Wednesday, February 21, 2007

Diana Rowland's story in Writers of the Future, volume XXII

Posted by Trent Walters at 8:23 PM
In "Schroedinger's Hummingbird," Diana Rowland has written a sort of tragic-domestic/magical realist/interstitial/SF story. A woman has lost her child due to an accident of either her or her husband's leaving the child-gate unlatched. In her grief, she revisits the past, but each time she goes back it changes. She tries to reset the past to where it was so that she can change it back to what it should have been without the mistake, but she keeps failing.

At times, this piece is genuinely moving. But the impact it has often gets diluted with wordiness:
at the bright red plastic feeder she'd put out the day before. That long-ago day before. She barely remembered that yesterday anymore, it had been so long since she'd lived it.

This says the same thing about four different ways when one or two would have worked (after all, the structure of the story and the story itself goes into this in some detail).
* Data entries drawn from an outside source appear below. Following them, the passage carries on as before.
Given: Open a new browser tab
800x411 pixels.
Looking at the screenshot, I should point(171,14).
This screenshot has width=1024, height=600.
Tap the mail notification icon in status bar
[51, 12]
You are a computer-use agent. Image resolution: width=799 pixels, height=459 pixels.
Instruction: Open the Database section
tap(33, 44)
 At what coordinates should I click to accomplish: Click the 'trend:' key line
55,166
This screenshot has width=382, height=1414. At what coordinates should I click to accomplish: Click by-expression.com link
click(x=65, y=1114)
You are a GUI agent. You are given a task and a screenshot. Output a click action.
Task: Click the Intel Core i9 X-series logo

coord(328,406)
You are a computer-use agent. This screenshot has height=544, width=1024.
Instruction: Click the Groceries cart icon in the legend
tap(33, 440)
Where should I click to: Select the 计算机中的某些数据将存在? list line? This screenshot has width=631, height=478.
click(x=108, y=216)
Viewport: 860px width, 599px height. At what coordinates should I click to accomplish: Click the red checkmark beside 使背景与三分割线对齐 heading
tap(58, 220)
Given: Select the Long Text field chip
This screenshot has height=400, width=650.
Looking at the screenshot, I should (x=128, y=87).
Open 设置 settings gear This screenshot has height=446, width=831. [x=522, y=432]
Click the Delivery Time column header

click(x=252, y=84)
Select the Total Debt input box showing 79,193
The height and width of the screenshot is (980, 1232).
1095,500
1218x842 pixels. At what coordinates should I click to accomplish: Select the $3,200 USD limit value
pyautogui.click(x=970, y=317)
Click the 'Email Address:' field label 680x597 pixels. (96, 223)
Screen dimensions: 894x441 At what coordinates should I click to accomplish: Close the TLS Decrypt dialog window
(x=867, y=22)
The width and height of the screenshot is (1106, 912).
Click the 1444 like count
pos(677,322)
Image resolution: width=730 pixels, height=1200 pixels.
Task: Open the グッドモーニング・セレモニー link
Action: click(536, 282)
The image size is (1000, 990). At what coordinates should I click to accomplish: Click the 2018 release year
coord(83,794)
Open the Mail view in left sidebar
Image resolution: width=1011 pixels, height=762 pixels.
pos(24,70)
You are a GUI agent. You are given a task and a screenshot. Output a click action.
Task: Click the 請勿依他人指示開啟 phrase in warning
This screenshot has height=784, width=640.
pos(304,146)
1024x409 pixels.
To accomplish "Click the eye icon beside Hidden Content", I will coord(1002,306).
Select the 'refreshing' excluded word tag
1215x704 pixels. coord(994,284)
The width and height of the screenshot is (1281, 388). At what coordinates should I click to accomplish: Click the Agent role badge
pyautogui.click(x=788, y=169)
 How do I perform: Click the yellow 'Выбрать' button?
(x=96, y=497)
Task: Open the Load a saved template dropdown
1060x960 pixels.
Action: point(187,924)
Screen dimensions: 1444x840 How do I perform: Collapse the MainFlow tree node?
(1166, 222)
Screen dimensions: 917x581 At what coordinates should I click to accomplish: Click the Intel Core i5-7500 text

This is not to say that repetition is always ineffective--Joyce Carol Oates has demonstrated otherwise throughout her career, but if you look closely, each of her repetitions is slightly different, shading a bit differently.

Also, while "telling" or explaining one's emotional state to one's self in the interior of a third-person limited POV is necessary, it sometimes goes on a bit long or isn't as sharp as it might be:
she sipped her tea and pondered the bright futures stretching before her and her wonderful family.
Nonetheless, Rowland makes the story worth reading by capturing some of the spirit of churning over the same old events with the frustration that such behavior entails:
She lost six months of her life that way--six months that had never happened except in her memory.